Personal information
- Date of birth: December 29, 1951 (age 74)
- Place of birth: Oakland, California, U.S.
- Height: 6 ft 2 in (1.88 m)
- Position: Goalkeeper

College career
- Years: Team / Apps / (Gls)
- 1975–1978: San Francisco Dons

Senior career*
- Years: Team / Apps / (Gls)
- 1979: Edmonton Drillers / 1 / (0)
- 1979–1981: Philadelphia Fever (indoor) / 6 / (0)
- 1980: Philadelphia Fury / 4 / (0)

= Peter Arnautoff =

American soccer player (born 1951)

Peter Arnautoff (born December 29, 1951) was an American soccer goalkeeper who played professionally in the North American Soccer League and Major Indoor Soccer League.

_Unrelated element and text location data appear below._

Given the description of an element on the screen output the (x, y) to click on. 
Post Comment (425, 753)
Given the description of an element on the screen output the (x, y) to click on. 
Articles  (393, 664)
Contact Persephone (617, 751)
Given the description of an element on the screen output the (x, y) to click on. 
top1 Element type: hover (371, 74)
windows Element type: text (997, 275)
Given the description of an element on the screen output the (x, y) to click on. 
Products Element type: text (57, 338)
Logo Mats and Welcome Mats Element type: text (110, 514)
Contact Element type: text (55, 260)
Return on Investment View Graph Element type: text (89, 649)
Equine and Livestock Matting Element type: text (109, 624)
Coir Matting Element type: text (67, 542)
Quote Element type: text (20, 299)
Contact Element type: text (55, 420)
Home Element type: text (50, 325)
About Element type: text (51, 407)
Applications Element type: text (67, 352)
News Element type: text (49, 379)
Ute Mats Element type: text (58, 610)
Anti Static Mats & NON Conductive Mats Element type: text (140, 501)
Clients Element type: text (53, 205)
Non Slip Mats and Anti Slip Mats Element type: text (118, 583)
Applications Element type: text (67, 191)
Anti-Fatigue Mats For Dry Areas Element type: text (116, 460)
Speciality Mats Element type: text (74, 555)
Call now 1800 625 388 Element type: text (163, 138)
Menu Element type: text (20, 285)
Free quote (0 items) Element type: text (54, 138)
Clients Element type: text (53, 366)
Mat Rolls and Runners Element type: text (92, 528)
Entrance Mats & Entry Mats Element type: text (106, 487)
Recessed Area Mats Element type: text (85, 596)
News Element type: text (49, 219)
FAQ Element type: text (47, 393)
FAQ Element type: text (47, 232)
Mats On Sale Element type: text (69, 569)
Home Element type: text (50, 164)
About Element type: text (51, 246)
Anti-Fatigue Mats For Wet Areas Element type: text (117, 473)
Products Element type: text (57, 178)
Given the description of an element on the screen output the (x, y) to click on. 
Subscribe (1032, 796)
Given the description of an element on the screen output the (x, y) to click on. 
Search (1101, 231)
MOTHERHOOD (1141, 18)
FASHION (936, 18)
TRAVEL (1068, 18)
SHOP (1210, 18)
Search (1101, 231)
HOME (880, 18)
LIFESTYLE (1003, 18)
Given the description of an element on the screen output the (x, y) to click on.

Arnautoff was born in Oakland, California, and attended the University of San Francisco where he played on the men's soccer team from 1975 to 1978. He won the 1975, 1976 and 1978 NCAA Men's Division I Soccer Championship with the Dons. In the 1976 tournament, he posted shutouts in each game. Arnautoff was subsequently inducted into the USF Hall of Fame and has been named a USF Legend of the Hilltop. In 1979, he signed with the Edmonton Drillers of the North American Soccer League. He then played the 1980 season with the Philadelphia Fury. He also played two seasons with the Philadelphia Fever of the Major Indoor Soccer League. He was a member of the San Francisco Fire Department.

Arnautoff was selected for the 1980 U.S. Olympic team, but did not get to play any games due to the United States boycott of the 1980 Moscow Games. The Moscow Games were the first to be held in Eastern Europe and were boycotted by the US and a number of other countries in reaction to the Soviet invasion in Afghanistan the year prior.

Victor Arnautoff, Russian-American painter and professor of art, is Peter's grandfather.